Energy-Efficient Resource Allocation for Energy Harvesting-Based Device-to-Device Communication

In this paper, we address the downlink resource (subcarriers and power jointly) allocation problem for energy harvesting-based device-to-device communication in a railway carriage communication network to improve the energy efficiency (EE) of the system. The considered problem is formulated as maximizing the weighted EE and is solved by leveraging a game-theoretic learning approach. Specifically, we first propose a new performance metric for evaluating the EE and optimize its lower bound. However, there exists an intractable issue of mixing the integer nature into the feasible region.
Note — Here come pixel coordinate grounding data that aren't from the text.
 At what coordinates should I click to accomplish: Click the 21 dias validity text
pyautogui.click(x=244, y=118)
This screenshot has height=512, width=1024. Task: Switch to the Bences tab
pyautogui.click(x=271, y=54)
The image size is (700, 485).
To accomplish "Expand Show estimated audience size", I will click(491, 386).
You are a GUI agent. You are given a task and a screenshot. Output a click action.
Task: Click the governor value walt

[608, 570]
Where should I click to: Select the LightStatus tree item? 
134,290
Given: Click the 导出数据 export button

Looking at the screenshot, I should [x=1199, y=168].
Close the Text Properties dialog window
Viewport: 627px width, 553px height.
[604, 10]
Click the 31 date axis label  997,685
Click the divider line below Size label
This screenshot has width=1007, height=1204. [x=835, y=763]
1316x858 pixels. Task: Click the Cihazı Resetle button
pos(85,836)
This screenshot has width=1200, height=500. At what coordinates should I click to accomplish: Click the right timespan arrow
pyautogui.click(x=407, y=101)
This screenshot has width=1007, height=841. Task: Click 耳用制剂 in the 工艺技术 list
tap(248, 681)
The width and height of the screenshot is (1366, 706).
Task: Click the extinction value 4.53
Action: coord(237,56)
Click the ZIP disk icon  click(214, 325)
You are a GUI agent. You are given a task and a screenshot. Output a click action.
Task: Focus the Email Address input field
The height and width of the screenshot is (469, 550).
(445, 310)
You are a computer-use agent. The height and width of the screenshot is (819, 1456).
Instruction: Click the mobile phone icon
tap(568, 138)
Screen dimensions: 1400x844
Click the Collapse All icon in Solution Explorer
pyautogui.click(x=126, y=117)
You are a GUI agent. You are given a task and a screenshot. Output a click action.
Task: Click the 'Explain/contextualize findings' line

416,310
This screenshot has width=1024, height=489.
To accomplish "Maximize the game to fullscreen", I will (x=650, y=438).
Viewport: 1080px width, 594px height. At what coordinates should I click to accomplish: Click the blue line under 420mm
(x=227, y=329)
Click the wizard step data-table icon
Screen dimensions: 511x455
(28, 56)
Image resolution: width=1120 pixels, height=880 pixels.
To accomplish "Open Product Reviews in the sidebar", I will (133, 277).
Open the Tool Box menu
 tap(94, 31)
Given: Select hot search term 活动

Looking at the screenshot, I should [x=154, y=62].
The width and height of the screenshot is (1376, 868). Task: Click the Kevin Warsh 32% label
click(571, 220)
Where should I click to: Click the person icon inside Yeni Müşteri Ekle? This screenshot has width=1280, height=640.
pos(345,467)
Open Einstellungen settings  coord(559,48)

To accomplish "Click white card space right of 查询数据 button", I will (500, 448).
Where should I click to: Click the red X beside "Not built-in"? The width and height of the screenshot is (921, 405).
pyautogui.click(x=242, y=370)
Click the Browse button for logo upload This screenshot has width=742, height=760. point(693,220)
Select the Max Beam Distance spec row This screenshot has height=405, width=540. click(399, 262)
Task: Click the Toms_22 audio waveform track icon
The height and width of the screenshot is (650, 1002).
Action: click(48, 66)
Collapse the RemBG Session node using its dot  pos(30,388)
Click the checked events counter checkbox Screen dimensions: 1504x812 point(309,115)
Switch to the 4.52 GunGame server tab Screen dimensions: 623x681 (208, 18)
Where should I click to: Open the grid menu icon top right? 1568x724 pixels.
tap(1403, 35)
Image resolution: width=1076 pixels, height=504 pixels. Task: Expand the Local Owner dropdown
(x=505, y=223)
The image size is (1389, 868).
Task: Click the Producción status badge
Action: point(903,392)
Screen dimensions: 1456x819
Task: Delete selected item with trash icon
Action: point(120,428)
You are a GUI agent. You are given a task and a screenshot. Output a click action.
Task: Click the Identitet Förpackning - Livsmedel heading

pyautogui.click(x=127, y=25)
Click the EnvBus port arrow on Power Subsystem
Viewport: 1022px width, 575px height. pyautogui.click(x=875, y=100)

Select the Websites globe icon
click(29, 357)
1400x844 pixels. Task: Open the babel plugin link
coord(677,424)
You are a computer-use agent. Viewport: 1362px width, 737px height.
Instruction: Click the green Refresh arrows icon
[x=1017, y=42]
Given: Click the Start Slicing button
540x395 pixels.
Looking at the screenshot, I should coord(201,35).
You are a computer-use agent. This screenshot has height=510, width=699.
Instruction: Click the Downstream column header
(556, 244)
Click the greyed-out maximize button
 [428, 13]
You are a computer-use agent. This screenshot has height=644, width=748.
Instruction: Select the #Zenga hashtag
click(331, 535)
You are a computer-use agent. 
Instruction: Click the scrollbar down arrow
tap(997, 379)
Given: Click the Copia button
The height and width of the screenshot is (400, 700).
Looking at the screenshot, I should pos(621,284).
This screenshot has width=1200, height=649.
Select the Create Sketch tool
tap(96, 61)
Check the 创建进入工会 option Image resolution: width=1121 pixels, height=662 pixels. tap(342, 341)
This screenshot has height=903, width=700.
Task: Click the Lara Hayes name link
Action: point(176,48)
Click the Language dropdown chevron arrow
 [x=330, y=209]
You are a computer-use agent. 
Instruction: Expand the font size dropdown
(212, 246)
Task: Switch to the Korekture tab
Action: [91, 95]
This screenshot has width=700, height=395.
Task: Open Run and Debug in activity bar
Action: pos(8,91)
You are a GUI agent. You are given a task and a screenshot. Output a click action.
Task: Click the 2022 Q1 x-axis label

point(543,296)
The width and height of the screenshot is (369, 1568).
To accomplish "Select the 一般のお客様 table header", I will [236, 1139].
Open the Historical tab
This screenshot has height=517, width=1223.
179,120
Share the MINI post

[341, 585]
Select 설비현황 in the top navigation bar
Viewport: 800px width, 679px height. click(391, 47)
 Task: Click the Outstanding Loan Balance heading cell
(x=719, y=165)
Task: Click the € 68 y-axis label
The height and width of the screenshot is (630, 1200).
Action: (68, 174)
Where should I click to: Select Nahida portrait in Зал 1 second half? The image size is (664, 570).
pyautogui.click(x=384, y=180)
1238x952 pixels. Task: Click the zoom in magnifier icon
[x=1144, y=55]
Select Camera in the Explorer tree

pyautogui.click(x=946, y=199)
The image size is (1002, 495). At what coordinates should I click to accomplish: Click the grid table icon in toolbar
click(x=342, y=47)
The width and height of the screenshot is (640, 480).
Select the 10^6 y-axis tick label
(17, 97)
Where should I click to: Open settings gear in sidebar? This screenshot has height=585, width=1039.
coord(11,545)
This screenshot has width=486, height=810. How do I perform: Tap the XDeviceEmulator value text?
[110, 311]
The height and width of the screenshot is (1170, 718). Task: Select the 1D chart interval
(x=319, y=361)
To this end, we decompose the optimization problem into two subproblems by fixing the sub-carrier and power allocations alternately. These two subproblems are formulated as two exact potential games, and the optimal properties of their solutions are analyzed. Accordingly, we respectively design a virtual distributed learning algorithm for the power control to find the optimum solution, i.e., Nash equilibrium (NE) point, based on the derived conditions of the uniqueness of NE, which can effectively accelerate convergence, and a fully distributed Max-logit algorithm for the subcarrier allocations to obtain the best NE with an arbitrarily high probability in which only local information needs to be exchanged. Through the alternation of two algorithms and iterative operation, the optimal solution to the problem is achieved. Finally, numerical results verify the effectiveness of the proposed scheme.